Common email A/B testing mistakes include:
- Over-testing. Not every email campaign is worth a test, and neither is every email design tweak. If you aren’t going to send the email regularly, for example, as your welcome email or abandoned-cart sequence, or the expected impact is marginal, skip the test.
- Running tests you’ll never act on. A/B testing makes sense only when you roll out the changes and apply the lessons to future campaigns. Work on your testing protocols and promote an experimentation mentality on the team before large-scale testing.
- Editing a live test. Changing a variant mid-send is essentially ending one experiment and starting a new one, so you can’t analyze the results together.
- Testing multiple variables at once. If you test two or more variables, say the CTA microcopy and discounts, in the same test, you can’t attribute the lift to a particular treatment and carry the learnings to future campaigns.
- Testing too many variations. While technically possible, testing multiple variants requires a large email list to achieve statistical significance.
How to Use AI for Email A/B Testing
All major email marketing platforms, like Mailchimp, Klaviyo, or HubSpot, offer AI capabilities that speed up the slow parts of testing and enable high levels of personalization.

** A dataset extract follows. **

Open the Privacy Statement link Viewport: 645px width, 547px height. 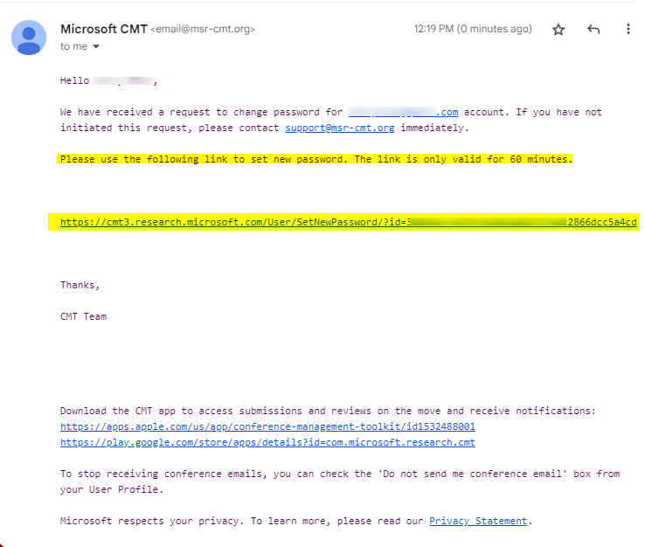pos(478,521)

Asset creation with generative AI is the most obvious use case. Drafting email subject line, CTA, or body content variations, or reworking the angle takes a fraction of the time it used to (even if you stay in control and review or edit all deliverables manually).

Some tools also use predictive AI to analyze past performance and recipient behavior to predict the best time to send emails and to score contacts based on how likely they are to open the email, click the CTA, and convert. Such insights let you tailor email versions for different user segments.
Email A/B Testing FAQs
How do I run email A/B tests without an ESP?

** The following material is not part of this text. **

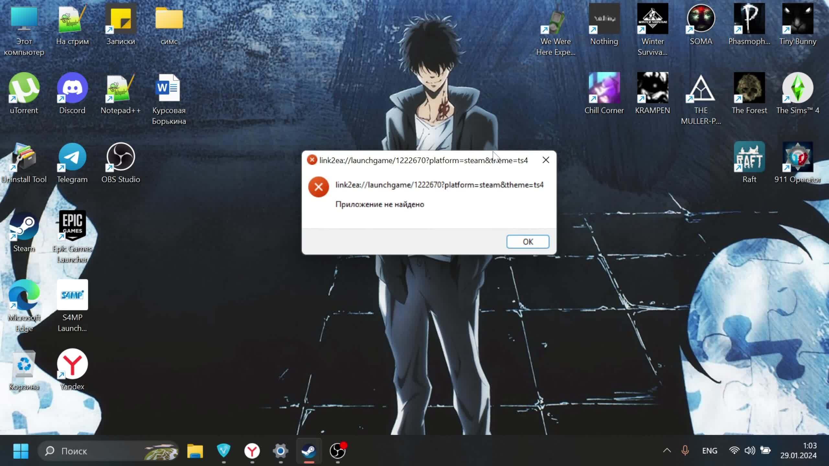Select Yandex browser taskbar icon
The width and height of the screenshot is (829, 466).
(252, 451)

The easiest way to run email A/B tests without an email service provider is with an add-on, like Gmass for Gmail.
Such tools let you vary your subject line and body copy, automatically split your mailing list, and help you track opens, clicks, and replies.
Alternatively, you can use a spreadsheet formula to split your list randomly (=IF(RAND()<0.5,”A”,”B”)) and send the two versions manually. To track clicks, add unique UTM tags to each CTA button or link and check the referral traffic they bring in Google Analytics.
What should I do if my email list is too small?
If your email list is too small to achieve statistical significance, postpone testing and focus on creating quality content and its promotion. This will most certainly bring a higher return on your investment and let you grow your list.
Also, consider sequential testing instead of splitting your list. Send one design to your full list one week and another one next week. This isn’t rigorous enough to meet formal criteria, but can still offer valuable directional insights.
Once you start A/B testing, test only variants that are likely to bring big changes. Otherwise, the test won’t pick up the impact.
How long should an email A/B test run?
The optimal test duration depends on what you’re measuring. For a subject-line test, a few hours to 24 hours captures the bulk of them. Click tests need around 24 hours. Conversion or revenue tests need 3–7 days, since purchases trickle in gradually after the open.
What’s the difference between A/B testing and multivariate testing?
A/B testing compares two versions of an email that differ by a single element, like the subject line or CTA copy, so the result points clearly to that one change.
In contrast, multivariate testing varies several elements at once to find the best-performing combination. This is a quicker way to test multiple variables, but it requires a larger audience to reach significance than a regular A/B test.